Question: A patient had a tonsillectomy and adenoid removal. She was hospitalized for observation but no secondary surgical intervention took place. Is it appropriate to bill 42961, or is it considered part of the global period?
Louisiana Subscriber
Answer: Because the patient’s hemorrhaging was extensive enough to require treatment in the hospital, you should report code 42961 (Control oropharyngeal hemorrhage, primary or secondary [e.g., post-tonsillectomy]; complicated, requiring hospitalization).
Contributing factors such as dehydration or a need for fluid replacement in any patient who has bleeding may warrant observation or hospitalization even after bleeding subsides.
Caveat: Consider the payer before submitting 42961. Medicare does not pay for complications treated outside of the operating room because they view it as part of the global service. Therefore, you would not bill 42961 or 42962 (…with secondary surgical intervention) to Medicare. Many private payers follow the AMA definition of global periods and post-operative care, which states that any complications and/or exacerbations are separately coded and billed.
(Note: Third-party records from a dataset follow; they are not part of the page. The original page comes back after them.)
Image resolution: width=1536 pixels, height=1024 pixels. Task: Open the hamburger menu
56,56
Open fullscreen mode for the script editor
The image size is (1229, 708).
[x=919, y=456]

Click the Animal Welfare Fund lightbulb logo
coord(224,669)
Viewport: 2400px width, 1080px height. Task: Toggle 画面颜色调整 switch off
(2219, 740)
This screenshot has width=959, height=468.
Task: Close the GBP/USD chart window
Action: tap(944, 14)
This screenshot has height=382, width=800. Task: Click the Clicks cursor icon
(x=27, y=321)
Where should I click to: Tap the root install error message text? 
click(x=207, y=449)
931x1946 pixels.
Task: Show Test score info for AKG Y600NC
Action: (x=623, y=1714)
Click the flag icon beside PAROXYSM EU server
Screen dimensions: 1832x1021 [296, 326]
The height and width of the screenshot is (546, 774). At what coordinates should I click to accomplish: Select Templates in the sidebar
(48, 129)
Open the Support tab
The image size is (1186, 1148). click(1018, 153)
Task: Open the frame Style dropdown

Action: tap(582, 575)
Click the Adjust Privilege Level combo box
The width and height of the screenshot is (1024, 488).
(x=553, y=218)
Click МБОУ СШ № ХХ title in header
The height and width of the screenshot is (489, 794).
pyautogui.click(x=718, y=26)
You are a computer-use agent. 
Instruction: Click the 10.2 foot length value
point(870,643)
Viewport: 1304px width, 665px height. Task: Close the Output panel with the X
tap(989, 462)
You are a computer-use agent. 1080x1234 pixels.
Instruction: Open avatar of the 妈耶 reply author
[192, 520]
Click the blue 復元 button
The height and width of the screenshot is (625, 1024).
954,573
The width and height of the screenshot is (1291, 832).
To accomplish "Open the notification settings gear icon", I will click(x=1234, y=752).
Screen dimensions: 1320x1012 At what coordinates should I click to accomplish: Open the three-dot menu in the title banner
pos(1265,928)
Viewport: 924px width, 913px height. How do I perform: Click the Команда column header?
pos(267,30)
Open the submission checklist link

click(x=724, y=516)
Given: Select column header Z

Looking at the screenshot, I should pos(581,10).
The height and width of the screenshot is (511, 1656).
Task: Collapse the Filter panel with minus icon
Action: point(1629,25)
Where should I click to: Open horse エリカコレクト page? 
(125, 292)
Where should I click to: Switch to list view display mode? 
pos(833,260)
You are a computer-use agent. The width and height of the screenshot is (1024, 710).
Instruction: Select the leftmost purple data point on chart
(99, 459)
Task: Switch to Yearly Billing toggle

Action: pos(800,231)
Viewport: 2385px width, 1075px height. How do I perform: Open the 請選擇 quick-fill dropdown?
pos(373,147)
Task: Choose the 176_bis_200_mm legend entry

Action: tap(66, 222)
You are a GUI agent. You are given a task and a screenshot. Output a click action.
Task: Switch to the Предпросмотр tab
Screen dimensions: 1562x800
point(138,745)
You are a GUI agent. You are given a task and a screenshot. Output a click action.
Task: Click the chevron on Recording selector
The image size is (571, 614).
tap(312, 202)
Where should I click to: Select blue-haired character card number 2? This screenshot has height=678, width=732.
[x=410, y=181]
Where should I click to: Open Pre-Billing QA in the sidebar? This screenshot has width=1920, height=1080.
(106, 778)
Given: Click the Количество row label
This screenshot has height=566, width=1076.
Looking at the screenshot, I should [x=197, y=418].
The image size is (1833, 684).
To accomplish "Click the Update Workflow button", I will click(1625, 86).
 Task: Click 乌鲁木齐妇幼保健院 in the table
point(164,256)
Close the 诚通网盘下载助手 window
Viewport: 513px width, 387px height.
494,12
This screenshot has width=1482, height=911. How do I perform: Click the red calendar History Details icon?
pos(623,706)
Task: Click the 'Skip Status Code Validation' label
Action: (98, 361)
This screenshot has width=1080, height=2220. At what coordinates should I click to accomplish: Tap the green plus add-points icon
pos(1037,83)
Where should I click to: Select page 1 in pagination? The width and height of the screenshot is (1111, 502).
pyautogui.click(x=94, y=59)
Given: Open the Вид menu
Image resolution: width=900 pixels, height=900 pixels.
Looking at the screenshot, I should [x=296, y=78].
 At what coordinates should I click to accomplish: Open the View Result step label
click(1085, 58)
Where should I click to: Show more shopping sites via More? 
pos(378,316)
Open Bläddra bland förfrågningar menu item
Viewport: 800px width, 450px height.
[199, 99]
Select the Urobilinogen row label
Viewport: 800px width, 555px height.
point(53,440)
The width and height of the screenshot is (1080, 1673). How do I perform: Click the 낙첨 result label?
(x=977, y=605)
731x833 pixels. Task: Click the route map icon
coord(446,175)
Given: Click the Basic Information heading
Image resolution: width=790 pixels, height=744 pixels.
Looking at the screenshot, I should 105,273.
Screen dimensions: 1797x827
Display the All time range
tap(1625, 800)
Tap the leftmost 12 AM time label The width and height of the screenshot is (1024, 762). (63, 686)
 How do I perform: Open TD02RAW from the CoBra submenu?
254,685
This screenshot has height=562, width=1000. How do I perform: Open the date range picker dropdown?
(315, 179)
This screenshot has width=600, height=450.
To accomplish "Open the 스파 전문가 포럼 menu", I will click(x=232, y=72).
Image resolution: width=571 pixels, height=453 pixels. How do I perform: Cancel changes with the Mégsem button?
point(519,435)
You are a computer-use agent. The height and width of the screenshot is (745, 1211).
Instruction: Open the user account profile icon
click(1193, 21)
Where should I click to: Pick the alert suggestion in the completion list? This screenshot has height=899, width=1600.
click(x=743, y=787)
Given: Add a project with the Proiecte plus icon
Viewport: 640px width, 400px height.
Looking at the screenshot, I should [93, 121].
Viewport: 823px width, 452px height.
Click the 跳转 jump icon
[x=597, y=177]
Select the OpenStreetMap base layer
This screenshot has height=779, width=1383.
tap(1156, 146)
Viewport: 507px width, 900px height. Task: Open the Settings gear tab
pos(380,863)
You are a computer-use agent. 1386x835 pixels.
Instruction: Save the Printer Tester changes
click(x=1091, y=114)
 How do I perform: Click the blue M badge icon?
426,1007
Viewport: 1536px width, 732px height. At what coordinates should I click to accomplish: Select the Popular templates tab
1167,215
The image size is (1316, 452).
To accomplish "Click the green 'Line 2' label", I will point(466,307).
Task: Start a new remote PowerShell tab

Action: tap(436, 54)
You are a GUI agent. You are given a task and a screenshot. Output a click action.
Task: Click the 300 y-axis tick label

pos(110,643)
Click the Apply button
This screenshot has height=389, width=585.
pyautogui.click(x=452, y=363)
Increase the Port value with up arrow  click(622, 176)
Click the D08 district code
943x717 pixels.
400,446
Therefore, caring for a postoperative bleed is appropriate and they should reimburse for 42960 (Control oropharyngeal hemorrhage, primary or secondary [e.g., post-tonsillectomy]; simple) and 42961. You would append modifier 79 (Unrelated procedure or service by the same physician or other qualified health care professional during the postoperative period) to 42961and use the diagnosis of post-operative haemorrhage, 998.11 (Do not use the reason for the tonsil surgery with 42961).